> Required work: Lay out everything from the line containing "Toggle the circle" down to the line containing "coord(541,105)" as a numbered list, leaving out any blank lines.

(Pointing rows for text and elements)

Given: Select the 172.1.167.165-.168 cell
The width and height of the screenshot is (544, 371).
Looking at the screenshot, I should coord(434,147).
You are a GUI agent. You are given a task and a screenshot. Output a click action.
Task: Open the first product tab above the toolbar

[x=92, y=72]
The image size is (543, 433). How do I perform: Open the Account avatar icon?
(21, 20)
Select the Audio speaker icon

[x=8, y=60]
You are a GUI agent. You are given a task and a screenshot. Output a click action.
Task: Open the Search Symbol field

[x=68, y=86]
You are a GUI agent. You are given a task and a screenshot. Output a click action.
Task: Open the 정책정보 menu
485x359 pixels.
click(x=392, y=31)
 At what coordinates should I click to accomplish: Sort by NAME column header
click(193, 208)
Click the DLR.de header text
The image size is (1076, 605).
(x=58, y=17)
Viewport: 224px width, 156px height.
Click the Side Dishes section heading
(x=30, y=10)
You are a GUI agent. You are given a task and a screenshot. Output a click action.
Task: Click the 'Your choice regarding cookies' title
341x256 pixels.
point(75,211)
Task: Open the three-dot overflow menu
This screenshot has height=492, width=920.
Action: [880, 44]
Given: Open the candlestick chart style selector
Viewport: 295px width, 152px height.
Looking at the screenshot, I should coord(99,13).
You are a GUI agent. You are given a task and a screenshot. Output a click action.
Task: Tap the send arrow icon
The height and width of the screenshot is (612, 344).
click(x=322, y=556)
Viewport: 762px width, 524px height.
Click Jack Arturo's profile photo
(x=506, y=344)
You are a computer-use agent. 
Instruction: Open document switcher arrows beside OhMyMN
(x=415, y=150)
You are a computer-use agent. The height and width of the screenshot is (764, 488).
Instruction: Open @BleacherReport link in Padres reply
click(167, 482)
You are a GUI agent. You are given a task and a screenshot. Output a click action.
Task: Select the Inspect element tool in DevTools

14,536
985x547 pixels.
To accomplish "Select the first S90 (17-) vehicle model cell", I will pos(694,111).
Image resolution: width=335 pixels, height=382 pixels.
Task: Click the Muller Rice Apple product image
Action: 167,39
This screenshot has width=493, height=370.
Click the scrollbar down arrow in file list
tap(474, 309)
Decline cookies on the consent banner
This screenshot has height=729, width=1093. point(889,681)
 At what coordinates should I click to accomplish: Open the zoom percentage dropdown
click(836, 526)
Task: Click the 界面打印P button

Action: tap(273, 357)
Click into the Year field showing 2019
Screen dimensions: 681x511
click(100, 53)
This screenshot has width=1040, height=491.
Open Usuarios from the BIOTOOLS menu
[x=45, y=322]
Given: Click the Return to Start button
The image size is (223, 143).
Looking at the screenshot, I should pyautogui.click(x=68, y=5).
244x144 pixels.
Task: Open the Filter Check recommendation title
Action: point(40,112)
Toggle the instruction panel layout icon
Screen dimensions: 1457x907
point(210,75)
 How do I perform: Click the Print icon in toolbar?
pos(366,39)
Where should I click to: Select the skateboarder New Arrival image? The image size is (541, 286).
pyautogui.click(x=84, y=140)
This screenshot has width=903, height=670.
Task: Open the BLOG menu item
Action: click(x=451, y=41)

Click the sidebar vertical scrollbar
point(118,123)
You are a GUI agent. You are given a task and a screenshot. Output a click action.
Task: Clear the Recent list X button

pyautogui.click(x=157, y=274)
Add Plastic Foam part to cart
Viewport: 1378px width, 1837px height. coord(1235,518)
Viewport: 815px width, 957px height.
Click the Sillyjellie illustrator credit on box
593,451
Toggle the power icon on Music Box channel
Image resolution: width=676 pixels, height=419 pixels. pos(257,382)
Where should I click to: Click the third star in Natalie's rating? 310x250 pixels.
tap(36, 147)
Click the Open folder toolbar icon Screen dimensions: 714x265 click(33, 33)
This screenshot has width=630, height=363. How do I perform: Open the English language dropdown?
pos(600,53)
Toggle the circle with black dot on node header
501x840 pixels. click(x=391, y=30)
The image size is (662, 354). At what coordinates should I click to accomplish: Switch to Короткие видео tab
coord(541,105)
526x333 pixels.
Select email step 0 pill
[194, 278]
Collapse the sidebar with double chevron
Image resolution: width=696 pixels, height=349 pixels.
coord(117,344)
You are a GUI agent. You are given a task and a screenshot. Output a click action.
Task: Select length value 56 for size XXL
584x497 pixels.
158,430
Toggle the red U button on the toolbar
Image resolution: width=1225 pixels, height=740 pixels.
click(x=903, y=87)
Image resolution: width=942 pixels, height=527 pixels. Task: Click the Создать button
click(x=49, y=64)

> Final answer:
1. Toggle the circle with black dot on node header
2. 501x840 pixels. click(x=391, y=30)
3. The image size is (662, 354). At what coordinates should I click to accomplish: Switch to Короткие видео tab
4. coord(541,105)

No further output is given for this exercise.